From 76039ac9095f5ee5ec7fb95ccb6a5460d5f8c3a2 Mon Sep 17 00:00:00 2001
From: Mark Zhang <markzhang@nvidia.com>
Date: Wed, 2 Jun 2021 13:27:08 +0300
Subject: [PATCH] IB/cm: Protect cm_dev, cm_ports and mad_agent with kref and
 lock

During cm_dev deregistration in cm_remove_one(), the cm_device and
cm_ports will be freed, after that they should not be accessed. The
mad_agent needs to be protected as well.

This patch adds a cm_device kref to protect cm_dev and cm_ports, and a
mad_agent_lock spinlock to protect mad_agent.

Link: https://lore.kernel.org/r/501ba7a2ff203dccd0e6755d3f93329772adce52.1622629024.git.leonro@nvidia.com
Signed-off-by: Mark Zhang <markzhang@nvidia.com>
Signed-off-by: Leon Romanovsky <leonro@nvidia.com>
Signed-off-by: Jason Gunthorpe <jgg@nvidia.com>
---
 drivers/infiniband/core/cm.c | 112 +++++++++++++++++++++++++++++------
 1 file changed, 93 insertions(+), 19 deletions(-)

diff --git a/drivers/infiniband/core/cm.c b/drivers/infiniband/core/cm.c
index 2e4658795e8e..80087e678030 100644
--- a/drivers/infiniband/core/cm.c
+++ b/drivers/infiniband/core/cm.c
@@ -205,7 +205,9 @@ struct cm_port {
 };
 
 struct cm_device {
+	struct kref kref;
 	struct list_head list;
+	spinlock_t mad_agent_lock;
 	struct ib_device *ib_device;
 	u8 ack_delay;
 	int going_down;
@@ -287,6 +289,22 @@ struct cm_id_private {
 	struct rdma_ucm_ece ece;
 };
 
+static void cm_dev_release(struct kref *kref)
+{
+	struct cm_device *cm_dev = container_of(kref, struct cm_device, kref);
+	u32 i;
+
+	rdma_for_each_port(cm_dev->ib_device, i)
+		kfree(cm_dev->port[i - 1]);
+
+	kfree(cm_dev);
+}
+
+static void cm_device_put(struct cm_device *cm_dev)

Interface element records
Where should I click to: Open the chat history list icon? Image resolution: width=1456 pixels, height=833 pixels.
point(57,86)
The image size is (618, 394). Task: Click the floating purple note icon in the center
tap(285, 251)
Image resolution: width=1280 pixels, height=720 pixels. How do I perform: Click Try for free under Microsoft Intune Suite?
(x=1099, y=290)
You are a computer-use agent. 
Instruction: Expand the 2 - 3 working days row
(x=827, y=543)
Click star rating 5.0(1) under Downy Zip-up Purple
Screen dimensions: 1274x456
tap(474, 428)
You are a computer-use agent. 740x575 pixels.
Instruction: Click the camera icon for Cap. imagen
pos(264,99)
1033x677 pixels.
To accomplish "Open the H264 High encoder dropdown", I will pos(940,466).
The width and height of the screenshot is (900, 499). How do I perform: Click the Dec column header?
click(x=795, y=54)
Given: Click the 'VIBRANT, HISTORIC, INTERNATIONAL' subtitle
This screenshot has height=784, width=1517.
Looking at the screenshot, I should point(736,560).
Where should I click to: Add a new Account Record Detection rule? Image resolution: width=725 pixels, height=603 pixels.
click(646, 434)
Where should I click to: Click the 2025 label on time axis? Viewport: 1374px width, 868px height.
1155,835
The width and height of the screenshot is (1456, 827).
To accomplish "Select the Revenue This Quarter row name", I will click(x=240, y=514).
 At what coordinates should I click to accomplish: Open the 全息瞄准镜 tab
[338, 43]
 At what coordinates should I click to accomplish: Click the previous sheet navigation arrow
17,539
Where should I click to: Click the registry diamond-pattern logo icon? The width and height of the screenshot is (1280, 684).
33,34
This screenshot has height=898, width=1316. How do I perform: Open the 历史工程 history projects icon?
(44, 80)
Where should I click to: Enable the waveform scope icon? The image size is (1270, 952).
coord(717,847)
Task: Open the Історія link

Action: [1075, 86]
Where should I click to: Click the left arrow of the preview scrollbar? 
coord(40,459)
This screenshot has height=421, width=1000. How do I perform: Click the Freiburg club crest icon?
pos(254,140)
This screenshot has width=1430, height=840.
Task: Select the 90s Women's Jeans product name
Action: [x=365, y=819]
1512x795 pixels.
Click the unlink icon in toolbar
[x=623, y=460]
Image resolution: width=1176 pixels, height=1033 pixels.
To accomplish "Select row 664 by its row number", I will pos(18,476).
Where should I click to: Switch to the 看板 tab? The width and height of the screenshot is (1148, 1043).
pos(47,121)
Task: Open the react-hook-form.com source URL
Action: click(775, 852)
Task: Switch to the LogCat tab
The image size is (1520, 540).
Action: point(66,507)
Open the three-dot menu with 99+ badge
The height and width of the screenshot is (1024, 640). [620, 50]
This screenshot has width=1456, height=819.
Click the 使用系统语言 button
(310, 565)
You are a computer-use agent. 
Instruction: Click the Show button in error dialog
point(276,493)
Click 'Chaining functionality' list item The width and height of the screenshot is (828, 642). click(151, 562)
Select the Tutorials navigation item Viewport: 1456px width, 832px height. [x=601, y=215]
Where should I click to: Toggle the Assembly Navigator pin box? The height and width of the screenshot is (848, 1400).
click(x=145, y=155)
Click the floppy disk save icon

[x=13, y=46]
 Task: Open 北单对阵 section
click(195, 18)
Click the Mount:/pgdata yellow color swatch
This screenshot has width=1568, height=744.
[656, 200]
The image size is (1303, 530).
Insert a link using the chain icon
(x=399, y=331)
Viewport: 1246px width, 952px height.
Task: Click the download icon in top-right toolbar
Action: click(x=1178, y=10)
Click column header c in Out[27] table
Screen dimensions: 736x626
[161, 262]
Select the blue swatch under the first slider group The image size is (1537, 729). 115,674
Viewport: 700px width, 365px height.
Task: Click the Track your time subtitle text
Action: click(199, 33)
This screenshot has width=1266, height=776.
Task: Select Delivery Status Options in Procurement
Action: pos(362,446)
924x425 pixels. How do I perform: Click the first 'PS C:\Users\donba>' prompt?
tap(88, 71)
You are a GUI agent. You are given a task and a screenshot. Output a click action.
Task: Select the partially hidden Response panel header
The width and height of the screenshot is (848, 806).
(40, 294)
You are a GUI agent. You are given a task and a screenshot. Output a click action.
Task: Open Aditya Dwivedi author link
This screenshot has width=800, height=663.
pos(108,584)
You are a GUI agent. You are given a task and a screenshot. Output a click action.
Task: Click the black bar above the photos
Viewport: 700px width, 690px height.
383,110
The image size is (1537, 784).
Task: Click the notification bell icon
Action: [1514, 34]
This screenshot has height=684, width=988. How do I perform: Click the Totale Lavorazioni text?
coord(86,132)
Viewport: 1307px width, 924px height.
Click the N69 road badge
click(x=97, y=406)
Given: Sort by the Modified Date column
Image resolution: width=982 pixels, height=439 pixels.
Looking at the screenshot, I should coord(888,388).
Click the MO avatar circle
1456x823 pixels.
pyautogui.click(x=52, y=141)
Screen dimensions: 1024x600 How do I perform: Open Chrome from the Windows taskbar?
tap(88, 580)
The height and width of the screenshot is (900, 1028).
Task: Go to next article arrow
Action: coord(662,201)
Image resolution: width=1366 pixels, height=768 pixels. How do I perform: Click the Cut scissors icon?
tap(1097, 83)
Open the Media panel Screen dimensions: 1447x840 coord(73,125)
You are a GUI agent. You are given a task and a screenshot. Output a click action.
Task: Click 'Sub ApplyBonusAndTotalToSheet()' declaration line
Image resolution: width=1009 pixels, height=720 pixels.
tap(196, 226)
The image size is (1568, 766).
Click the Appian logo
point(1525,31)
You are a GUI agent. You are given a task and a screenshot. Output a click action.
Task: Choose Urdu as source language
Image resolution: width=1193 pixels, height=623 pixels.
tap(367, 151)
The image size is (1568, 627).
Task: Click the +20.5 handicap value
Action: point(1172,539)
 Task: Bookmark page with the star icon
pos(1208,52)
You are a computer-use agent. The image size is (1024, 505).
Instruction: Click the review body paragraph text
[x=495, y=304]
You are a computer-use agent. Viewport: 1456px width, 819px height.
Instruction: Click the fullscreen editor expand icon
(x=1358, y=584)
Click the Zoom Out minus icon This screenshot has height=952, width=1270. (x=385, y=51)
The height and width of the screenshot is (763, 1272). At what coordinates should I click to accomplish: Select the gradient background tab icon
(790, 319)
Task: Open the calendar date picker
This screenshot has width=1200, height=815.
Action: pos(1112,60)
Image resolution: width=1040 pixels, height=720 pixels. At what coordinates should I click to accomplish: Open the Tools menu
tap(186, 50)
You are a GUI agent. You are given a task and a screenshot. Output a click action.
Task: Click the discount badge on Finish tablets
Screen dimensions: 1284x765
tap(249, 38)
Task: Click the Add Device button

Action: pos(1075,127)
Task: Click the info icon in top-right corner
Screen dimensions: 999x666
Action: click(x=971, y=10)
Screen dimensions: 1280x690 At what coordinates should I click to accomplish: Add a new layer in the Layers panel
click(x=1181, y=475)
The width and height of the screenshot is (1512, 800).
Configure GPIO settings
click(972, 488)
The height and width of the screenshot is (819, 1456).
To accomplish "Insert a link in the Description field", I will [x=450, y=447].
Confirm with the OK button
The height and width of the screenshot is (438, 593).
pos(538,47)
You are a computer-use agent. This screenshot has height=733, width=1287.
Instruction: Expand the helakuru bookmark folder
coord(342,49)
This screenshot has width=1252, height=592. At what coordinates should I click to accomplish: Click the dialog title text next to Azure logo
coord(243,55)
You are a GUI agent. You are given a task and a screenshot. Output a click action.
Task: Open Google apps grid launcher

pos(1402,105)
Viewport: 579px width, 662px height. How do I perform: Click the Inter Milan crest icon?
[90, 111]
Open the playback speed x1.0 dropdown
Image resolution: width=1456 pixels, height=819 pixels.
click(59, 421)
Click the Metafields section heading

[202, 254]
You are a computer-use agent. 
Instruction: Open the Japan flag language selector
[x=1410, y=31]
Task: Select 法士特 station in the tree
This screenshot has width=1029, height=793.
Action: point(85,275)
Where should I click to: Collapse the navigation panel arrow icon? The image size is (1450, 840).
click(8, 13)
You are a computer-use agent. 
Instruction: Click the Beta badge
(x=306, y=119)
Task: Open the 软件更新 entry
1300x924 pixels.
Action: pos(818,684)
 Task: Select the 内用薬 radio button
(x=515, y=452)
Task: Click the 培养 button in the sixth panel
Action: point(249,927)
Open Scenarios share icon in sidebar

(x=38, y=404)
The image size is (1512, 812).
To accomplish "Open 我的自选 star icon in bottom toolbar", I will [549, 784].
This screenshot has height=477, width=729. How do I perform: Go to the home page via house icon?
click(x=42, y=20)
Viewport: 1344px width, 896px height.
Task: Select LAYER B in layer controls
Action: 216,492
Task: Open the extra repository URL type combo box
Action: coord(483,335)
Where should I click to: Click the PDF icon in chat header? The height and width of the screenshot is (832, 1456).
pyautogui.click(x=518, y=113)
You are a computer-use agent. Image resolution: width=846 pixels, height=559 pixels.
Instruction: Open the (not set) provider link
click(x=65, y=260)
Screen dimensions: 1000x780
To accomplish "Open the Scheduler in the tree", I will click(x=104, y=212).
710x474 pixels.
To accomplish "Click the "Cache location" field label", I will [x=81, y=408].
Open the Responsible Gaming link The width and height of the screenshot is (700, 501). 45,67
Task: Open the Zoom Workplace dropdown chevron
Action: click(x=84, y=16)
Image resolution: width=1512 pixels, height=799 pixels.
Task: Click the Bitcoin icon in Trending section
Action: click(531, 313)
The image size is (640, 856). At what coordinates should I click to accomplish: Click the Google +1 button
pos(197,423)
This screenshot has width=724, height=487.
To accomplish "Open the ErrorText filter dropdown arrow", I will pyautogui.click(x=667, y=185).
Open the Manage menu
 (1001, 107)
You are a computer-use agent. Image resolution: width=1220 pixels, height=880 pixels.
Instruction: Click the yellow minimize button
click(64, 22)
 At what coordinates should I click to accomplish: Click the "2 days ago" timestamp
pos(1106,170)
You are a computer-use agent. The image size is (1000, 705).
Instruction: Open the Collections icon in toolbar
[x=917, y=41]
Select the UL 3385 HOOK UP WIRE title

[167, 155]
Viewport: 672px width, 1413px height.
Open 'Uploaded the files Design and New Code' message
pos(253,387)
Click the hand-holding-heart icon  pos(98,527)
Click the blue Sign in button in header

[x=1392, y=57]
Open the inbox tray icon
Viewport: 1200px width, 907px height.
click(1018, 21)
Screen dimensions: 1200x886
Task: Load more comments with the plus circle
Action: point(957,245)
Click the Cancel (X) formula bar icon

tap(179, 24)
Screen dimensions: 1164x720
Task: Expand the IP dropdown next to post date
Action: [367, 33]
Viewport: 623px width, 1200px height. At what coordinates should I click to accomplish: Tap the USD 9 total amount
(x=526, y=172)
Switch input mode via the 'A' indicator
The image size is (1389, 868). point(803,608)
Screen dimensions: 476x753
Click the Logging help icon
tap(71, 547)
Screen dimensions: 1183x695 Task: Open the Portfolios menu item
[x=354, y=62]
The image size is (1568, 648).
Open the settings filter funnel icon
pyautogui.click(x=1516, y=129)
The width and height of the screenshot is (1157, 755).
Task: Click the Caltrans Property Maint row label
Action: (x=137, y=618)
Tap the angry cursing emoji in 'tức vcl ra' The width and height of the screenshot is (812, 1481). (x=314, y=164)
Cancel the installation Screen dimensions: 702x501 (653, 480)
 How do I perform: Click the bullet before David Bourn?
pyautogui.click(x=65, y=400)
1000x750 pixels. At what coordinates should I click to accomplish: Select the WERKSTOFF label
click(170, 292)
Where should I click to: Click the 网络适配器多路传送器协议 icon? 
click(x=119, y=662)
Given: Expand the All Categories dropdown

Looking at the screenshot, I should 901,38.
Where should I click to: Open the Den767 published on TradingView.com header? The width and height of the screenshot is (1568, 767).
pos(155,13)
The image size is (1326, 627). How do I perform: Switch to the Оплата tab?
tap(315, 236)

STATED GOAL 1: Rewrite the paragraph of the patch that begins "During cm_dev deregistration" as a short bulleted list that keeps its main facts.
STATED GOAL 2: Decide whether each statement agrees with the patch, and answer yes or no, quoting the words that decide it: (a) The patch changes a single file. (b) The mad_agent is protected by the new kref. (c) The patch is dated in June 2021.
The rows have no connection to the patch.

PROBLEM SOLUTION 1:
- When cm_remove_one() deregisters cm_dev, the cm_device and cm_ports are freed.
- After they are freed, they should not be accessed.
- The mad_agent also needs protection.

PROBLEM SOLUTION 2:
(a) Yes: "1 file changed, 93 insertions(+), 19 deletions(-)"
(b) No: "a mad_agent_lock spinlock to protect mad_agent"
(c) Yes: "Date: Wed, 2 Jun 2021 13:27:08 +0300"